| Problem to solve |
Please set down exactly the lines of the listing below from the line containing "Expand three-dot menu beside bookmark icon" through the line containing "You are a computer-use agent. Viewport: 761px", both lines included, leaving out all other lines.

•••••

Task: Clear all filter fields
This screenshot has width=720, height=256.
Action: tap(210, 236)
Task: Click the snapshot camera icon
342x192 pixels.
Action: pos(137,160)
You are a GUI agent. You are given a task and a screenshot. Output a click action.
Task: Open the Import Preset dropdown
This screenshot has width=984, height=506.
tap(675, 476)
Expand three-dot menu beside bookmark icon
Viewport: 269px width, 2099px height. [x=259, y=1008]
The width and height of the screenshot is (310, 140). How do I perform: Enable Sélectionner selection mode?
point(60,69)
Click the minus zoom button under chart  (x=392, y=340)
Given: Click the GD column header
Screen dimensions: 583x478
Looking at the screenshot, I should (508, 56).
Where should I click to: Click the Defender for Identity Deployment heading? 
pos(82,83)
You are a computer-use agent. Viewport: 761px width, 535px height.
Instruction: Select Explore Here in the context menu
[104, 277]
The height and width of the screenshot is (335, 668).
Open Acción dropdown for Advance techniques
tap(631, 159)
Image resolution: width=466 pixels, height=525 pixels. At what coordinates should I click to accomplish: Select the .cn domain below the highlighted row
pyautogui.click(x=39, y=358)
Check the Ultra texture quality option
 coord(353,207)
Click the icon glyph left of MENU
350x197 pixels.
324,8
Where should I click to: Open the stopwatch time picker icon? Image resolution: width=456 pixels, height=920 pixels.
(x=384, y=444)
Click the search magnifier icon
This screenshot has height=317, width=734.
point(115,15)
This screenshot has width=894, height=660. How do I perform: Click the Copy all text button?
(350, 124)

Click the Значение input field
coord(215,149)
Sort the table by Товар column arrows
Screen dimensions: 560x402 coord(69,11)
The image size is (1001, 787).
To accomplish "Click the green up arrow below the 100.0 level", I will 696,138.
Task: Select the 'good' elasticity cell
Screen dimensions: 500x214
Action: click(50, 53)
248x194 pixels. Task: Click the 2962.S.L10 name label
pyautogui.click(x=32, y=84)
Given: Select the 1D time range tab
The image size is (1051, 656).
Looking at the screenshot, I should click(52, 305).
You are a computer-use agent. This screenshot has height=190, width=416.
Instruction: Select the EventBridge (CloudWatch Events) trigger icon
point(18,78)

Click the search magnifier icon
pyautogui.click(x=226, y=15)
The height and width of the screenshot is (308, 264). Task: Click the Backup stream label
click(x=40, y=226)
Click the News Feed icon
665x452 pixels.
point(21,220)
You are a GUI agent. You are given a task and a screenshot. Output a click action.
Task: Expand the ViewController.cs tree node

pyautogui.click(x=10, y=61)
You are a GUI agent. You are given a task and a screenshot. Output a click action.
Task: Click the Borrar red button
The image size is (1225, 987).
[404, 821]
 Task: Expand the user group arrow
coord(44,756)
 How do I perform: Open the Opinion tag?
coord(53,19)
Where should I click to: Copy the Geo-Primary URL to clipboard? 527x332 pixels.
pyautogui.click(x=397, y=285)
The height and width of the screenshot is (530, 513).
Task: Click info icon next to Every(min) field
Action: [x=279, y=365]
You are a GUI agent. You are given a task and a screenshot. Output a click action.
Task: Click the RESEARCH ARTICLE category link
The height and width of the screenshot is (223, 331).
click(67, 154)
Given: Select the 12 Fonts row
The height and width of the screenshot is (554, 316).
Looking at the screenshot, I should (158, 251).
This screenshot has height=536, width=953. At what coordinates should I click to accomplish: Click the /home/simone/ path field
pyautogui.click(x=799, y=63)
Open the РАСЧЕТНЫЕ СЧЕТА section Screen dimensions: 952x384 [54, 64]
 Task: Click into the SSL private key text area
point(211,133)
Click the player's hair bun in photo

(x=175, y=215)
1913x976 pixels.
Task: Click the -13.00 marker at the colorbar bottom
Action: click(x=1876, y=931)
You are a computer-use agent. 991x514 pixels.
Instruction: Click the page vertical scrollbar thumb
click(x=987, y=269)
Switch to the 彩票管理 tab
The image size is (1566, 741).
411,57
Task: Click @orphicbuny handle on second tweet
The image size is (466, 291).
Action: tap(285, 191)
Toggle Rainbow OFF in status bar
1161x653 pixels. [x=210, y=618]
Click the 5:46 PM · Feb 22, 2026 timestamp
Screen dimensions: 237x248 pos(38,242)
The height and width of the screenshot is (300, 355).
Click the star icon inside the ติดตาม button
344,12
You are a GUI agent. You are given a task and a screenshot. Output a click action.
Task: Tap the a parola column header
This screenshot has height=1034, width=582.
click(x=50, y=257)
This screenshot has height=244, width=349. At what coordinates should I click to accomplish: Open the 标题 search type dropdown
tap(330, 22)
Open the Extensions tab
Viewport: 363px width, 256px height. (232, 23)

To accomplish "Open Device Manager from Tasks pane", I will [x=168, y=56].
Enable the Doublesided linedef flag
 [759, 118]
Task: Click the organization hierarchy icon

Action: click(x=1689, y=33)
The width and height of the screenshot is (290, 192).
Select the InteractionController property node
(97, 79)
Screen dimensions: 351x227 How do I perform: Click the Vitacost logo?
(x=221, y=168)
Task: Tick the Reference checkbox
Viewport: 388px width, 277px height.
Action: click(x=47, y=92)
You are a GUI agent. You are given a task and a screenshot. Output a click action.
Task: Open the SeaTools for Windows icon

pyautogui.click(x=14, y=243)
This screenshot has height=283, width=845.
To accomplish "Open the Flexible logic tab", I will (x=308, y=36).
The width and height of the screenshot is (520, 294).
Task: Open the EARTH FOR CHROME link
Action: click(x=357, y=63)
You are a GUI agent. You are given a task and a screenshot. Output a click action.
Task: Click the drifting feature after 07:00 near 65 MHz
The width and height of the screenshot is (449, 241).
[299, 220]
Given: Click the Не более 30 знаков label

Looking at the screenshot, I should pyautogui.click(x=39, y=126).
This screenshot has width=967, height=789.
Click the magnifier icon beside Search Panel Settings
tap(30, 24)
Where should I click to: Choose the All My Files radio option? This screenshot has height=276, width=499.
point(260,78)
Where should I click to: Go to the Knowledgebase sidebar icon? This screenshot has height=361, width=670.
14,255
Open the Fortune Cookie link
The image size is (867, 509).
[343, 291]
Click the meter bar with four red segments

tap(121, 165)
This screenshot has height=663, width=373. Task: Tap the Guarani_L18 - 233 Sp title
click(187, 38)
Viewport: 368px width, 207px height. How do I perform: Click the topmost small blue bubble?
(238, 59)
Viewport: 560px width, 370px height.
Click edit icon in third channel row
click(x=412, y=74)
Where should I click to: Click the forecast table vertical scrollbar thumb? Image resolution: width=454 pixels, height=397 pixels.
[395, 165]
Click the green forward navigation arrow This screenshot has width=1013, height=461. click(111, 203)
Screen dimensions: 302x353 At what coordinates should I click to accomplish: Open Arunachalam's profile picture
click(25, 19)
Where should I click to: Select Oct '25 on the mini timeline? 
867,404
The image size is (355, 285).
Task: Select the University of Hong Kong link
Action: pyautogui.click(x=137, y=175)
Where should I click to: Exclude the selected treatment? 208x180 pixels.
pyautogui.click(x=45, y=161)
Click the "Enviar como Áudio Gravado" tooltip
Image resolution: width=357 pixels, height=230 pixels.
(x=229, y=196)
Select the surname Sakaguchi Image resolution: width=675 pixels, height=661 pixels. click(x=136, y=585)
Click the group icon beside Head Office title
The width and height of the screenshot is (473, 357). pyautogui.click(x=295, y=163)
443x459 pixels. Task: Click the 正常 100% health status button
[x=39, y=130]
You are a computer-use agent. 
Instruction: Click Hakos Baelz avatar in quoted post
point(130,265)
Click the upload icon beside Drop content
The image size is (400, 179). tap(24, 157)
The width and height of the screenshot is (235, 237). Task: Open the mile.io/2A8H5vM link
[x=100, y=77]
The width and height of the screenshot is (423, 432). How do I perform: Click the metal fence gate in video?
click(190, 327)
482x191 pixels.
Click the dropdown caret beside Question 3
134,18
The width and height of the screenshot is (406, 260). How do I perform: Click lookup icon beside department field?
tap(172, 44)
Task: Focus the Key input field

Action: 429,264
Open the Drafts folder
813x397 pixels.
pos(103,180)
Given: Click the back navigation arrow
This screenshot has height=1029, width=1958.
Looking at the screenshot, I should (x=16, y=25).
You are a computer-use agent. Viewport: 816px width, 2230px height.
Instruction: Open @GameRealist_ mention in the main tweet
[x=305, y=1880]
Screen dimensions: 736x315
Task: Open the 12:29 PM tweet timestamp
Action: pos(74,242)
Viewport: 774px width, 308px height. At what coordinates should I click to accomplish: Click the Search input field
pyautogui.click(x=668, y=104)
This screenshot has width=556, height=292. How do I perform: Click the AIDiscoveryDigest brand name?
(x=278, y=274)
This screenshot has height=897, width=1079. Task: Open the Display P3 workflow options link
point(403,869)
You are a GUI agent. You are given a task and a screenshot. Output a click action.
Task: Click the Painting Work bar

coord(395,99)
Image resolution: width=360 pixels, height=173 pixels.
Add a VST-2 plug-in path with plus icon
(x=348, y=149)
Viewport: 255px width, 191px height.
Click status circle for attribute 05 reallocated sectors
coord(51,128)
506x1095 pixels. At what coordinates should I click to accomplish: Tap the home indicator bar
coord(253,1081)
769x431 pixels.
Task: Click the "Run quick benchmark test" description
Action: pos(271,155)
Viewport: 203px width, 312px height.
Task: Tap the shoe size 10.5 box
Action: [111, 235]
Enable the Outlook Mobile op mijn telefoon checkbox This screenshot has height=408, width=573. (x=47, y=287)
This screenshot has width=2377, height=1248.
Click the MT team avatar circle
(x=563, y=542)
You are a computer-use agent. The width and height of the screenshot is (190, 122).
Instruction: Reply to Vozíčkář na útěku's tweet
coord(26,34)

•••••

| Finished exercise |
Expand three-dot menu beside bookmark icon
Viewport: 269px width, 2099px height. [x=259, y=1008]
The width and height of the screenshot is (310, 140). How do I perform: Enable Sélectionner selection mode?
point(60,69)
Click the minus zoom button under chart  (x=392, y=340)
Given: Click the GD column header
Screen dimensions: 583x478
Looking at the screenshot, I should (508, 56).
Where should I click to: Click the Defender for Identity Deployment heading? 
pos(82,83)
You are a computer-use agent. Viewport: 761px width, 535px height.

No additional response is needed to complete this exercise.